Torun, a charming town mostly saved from the destruction of WWII, is located around halfway between Warsaw and Gdansk. If you travel on this route, make sure to stop by.
What struck me most is how non-touristy this place is while it has a well-preserved old town. Sure, it has its own share of expensive restaurants and cafes all around the old town, but it's surprisingly easy to find decent ones with more reasonable prices.
But this also has some downsides, such as less travelers and slightly harder to get by with English.
Unlike in other towns, the main train station is on the other side of the river. If you don't have too much luggage you can also walk, but there is a bus line connecting it to the center.
There is an air raid shelter bunker between the walls and the river which is well-preserved and now it is a tiny but immersive museum to show you how it felt like when airplanes were coming.
This is a guided tour and lasts ~15 minutes with all the instructions and hiding and escaping. It's rather intensive, with loud sound effects and confined space with an "officer" giving orders.
The downside is that it's usually in Polish and, especially outside the tourist season an on weekdays, English groups are rare.
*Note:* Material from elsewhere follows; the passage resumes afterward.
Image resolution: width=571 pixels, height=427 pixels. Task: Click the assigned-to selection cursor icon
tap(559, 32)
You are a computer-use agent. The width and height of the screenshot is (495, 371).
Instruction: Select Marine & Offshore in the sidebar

On the other hand, it has a particularly unique expecience to go inside the bunker hearing sounds of incoming aircraft all while a guy in fatigue shouting orders in a foreign language.
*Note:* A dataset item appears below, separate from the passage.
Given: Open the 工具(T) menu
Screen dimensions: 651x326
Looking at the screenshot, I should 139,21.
And they give a certificate after the event.
Overall, it's a nice experience and well worth the few Zlotys and the 30 minutes it takes.
Torun's medieval history included Teutonic knights that resulted in a castle near the river. It's mostly ruins now as it got demolished during a war with the order, but it's still an imposing site to visit.
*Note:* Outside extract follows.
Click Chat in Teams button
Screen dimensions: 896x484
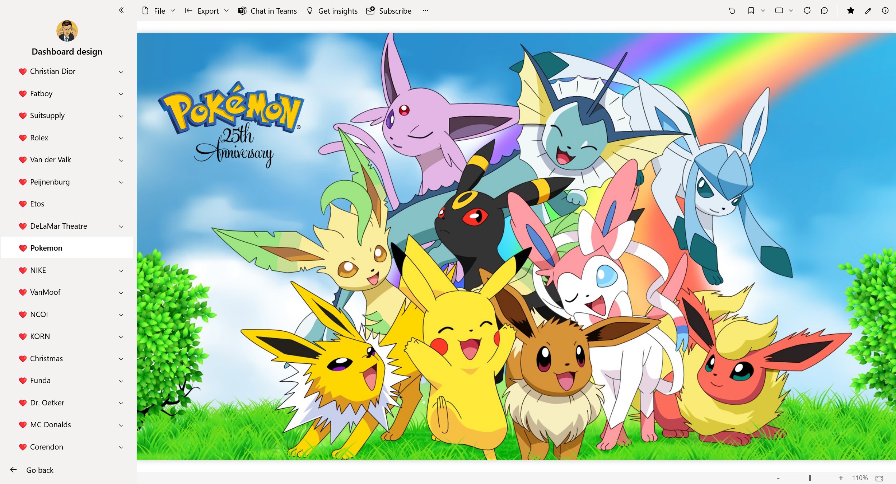click(x=267, y=11)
Seems like every old building that is not perfect in some ways is a breeding ground for legends why ther are flawed in that particular way. And Torun's leaning tower is no exception.
Legend has it that the tower was friends with the river, but that came too close and started eroding the earth under the walls. Whether it's true or not, the now-leaning tower is a nice sight on the edge of the old town.
The old town was mostly left intact during the war and that makes it a charmind place for endless walks among the buildings. You can find everything expected in an old town: old buildings, churches, city walls, museums. And it's surprisingly not overly optimized for getting the most cash out of foreigners, instead it retains the feeling of an authentic historical site.
The Visla river is right next to it, which means a great viewpoint on the other side. It's well withing walking distance, and it offers a good spot to make postcard photos.